■ What to do ■
Would you please return the lines of the material that contain the word "from"?

■ Records ■
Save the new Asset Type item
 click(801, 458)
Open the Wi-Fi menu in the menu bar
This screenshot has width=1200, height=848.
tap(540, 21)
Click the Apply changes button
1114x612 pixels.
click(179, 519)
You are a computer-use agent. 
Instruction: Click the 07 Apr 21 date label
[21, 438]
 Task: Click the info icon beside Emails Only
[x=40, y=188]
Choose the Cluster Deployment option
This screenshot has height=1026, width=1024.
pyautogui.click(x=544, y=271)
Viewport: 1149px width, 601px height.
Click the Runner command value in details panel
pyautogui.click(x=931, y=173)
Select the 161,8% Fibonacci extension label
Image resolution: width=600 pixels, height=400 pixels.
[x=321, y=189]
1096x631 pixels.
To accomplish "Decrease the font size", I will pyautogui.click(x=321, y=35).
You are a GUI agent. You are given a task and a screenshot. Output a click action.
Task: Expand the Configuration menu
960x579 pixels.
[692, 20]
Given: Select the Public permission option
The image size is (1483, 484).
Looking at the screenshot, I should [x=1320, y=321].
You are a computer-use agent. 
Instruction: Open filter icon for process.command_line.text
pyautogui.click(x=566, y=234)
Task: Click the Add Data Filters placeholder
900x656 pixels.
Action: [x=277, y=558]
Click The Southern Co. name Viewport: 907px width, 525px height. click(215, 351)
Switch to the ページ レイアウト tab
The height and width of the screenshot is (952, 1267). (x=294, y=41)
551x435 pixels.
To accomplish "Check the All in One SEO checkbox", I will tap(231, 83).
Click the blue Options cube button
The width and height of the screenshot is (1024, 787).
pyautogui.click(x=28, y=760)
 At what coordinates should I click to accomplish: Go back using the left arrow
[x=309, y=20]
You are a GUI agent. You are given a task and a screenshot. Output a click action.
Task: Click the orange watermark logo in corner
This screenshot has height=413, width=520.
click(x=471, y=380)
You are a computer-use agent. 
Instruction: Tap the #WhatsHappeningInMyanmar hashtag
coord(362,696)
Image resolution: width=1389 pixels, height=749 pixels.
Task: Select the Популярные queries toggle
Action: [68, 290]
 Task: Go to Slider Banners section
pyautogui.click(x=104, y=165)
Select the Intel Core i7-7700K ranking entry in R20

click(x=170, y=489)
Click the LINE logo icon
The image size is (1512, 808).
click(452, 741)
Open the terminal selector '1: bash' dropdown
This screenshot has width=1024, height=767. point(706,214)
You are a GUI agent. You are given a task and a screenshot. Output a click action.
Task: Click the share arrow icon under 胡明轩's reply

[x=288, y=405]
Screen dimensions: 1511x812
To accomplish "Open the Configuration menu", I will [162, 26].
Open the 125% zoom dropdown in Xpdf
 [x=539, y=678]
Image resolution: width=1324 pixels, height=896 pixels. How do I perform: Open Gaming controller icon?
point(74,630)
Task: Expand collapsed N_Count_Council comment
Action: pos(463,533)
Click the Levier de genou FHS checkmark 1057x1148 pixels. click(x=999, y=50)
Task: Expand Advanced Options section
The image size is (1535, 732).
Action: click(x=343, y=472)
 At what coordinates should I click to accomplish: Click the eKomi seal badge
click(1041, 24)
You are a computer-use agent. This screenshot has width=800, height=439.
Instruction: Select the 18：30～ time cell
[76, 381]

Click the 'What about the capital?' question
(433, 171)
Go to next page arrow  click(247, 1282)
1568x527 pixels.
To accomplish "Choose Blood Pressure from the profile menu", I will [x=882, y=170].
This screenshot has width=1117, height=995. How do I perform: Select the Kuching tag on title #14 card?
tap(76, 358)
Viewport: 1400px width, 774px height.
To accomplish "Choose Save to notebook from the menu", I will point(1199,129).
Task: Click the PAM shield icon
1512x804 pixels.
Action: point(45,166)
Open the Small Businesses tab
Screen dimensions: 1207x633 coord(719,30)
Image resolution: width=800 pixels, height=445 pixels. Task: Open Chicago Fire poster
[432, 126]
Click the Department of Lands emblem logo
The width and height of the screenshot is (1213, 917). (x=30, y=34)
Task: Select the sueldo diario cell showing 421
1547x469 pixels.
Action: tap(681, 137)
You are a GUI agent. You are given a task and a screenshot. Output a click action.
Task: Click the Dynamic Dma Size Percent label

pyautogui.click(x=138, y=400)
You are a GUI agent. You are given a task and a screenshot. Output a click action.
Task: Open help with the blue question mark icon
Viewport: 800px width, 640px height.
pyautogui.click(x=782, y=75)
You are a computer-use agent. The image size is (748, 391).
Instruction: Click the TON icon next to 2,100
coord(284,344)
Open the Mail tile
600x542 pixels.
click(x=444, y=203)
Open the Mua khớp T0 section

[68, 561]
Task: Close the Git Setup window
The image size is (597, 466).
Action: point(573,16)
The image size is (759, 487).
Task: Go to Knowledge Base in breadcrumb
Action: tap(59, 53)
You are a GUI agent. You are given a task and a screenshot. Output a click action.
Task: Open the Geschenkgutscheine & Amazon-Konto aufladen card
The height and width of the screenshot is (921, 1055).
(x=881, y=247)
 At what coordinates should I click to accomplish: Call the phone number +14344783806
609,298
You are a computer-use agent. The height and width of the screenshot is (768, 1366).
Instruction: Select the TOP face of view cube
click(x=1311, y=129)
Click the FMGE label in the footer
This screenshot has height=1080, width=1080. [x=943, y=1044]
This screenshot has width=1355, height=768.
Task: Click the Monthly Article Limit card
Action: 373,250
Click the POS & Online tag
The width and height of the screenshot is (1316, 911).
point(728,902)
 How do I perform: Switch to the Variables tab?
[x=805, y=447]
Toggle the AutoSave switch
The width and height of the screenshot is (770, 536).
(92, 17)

■ The answer ■
To accomplish "Choose Blood Pressure from the profile menu", I will [x=882, y=170].
To accomplish "Choose Save to notebook from the menu", I will point(1199,129).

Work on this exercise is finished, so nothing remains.